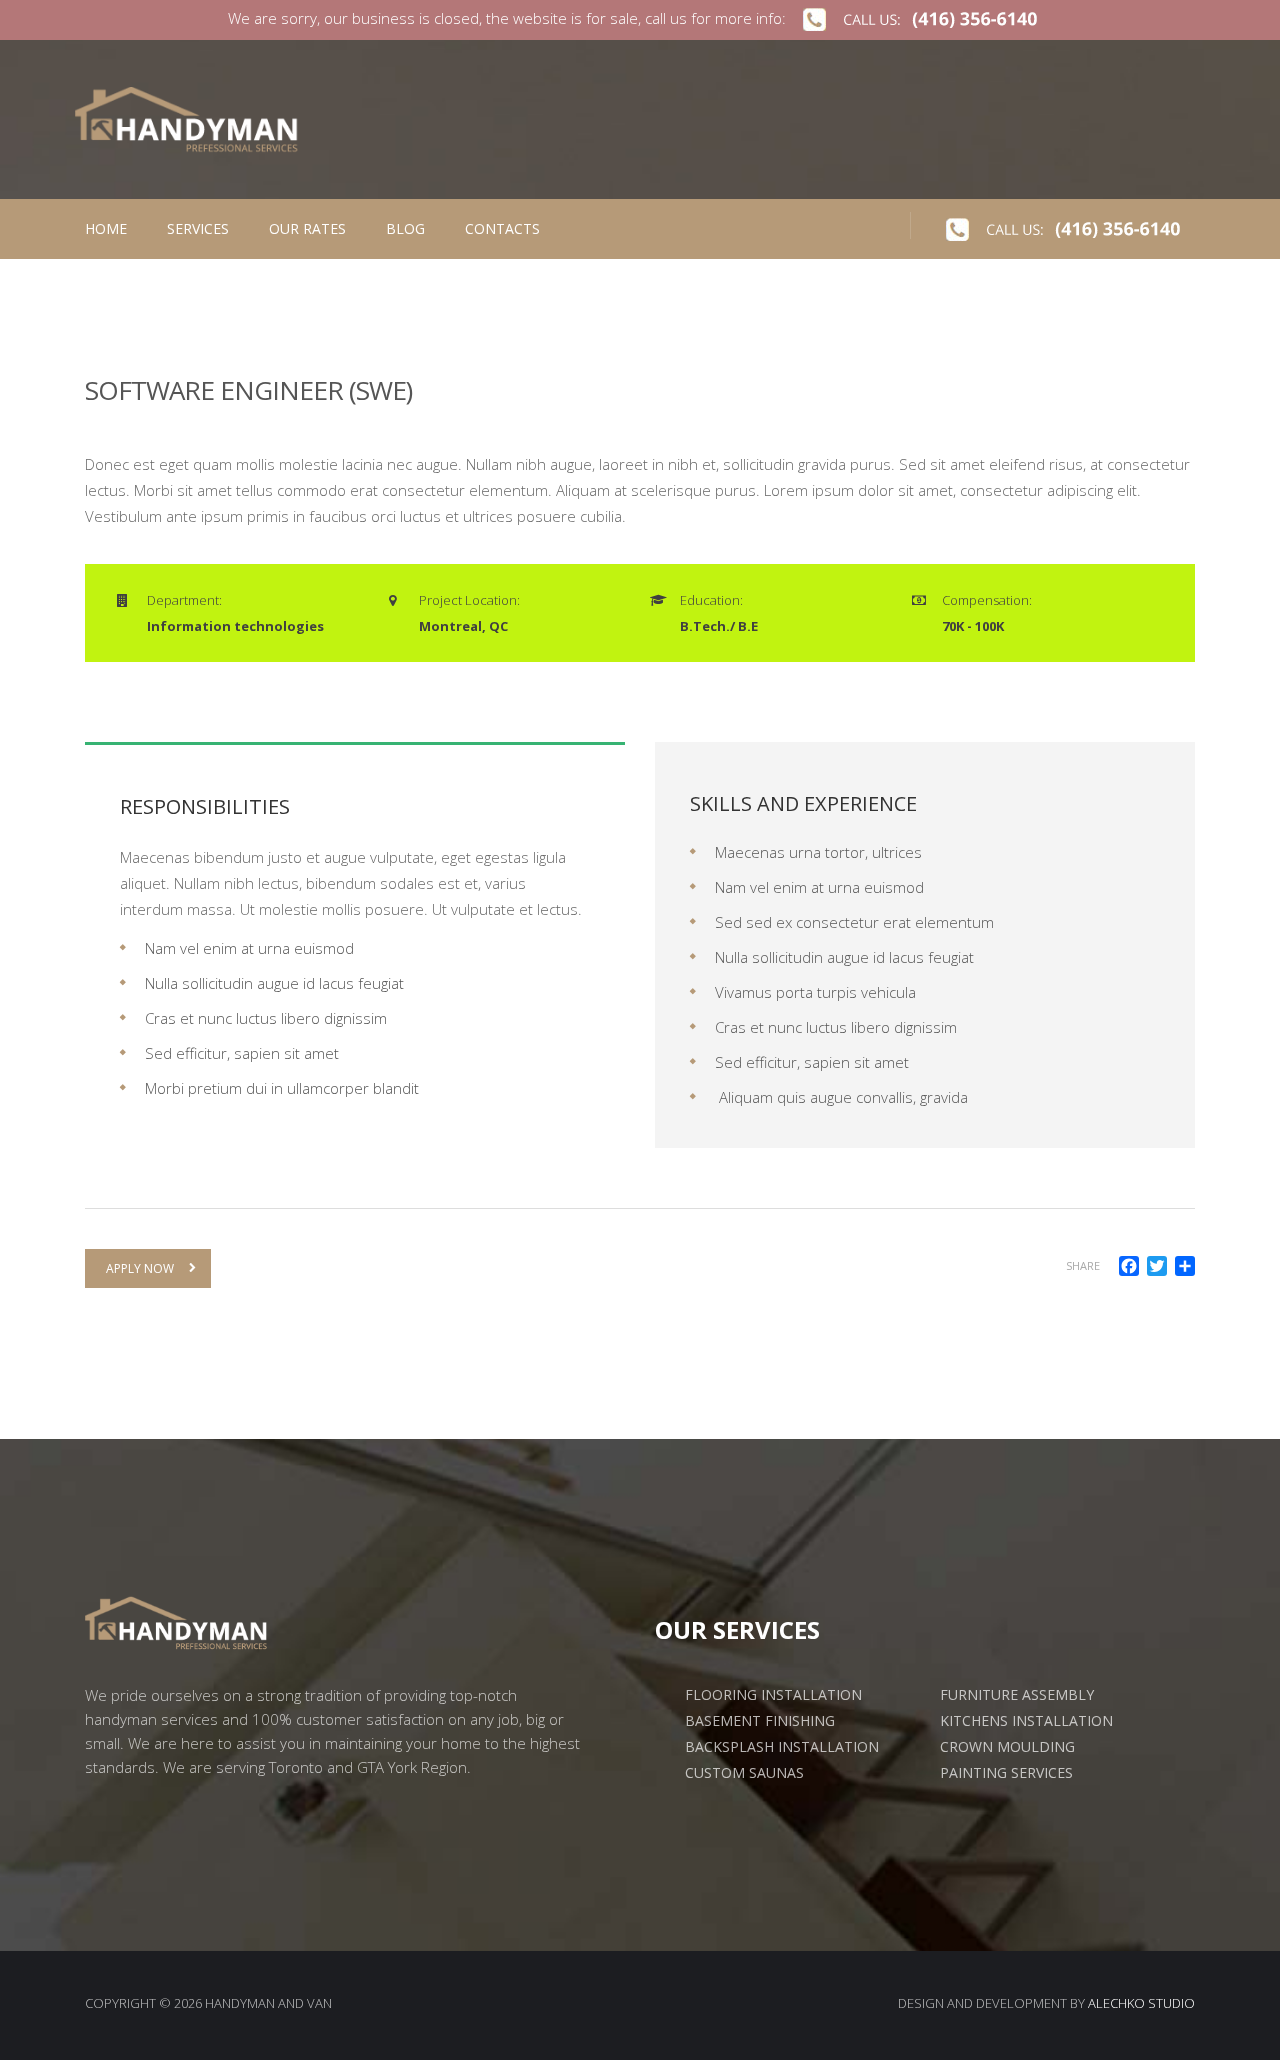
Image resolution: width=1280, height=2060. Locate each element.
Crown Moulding (1007, 1747)
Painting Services (1006, 1773)
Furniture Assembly (1017, 1695)
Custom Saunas (744, 1773)
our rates (307, 228)
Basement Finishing (760, 1721)
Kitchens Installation (1026, 1721)
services (198, 228)
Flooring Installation (773, 1695)
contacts (502, 228)
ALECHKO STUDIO (1141, 2003)
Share (1083, 1265)
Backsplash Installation (782, 1747)
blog (405, 228)
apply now (140, 1268)
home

──────────────────────────────

• [WHAT TO PRODUCE]
Would you copy each line above exactly as given, dropping any images?

• [SOLUTION BELOW]
Image resolution: width=1280, height=2060. Locate each element.
Crown Moulding (1007, 1747)
Painting Services (1006, 1773)
Furniture Assembly (1017, 1695)
Custom Saunas (744, 1773)
our rates (307, 228)
Basement Finishing (760, 1721)
Kitchens Installation (1026, 1721)
services (198, 228)
Flooring Installation (773, 1695)
contacts (502, 228)
ALECHKO STUDIO (1141, 2003)
Share (1083, 1265)
Backsplash Installation (782, 1747)
blog (405, 228)
apply now (140, 1268)
home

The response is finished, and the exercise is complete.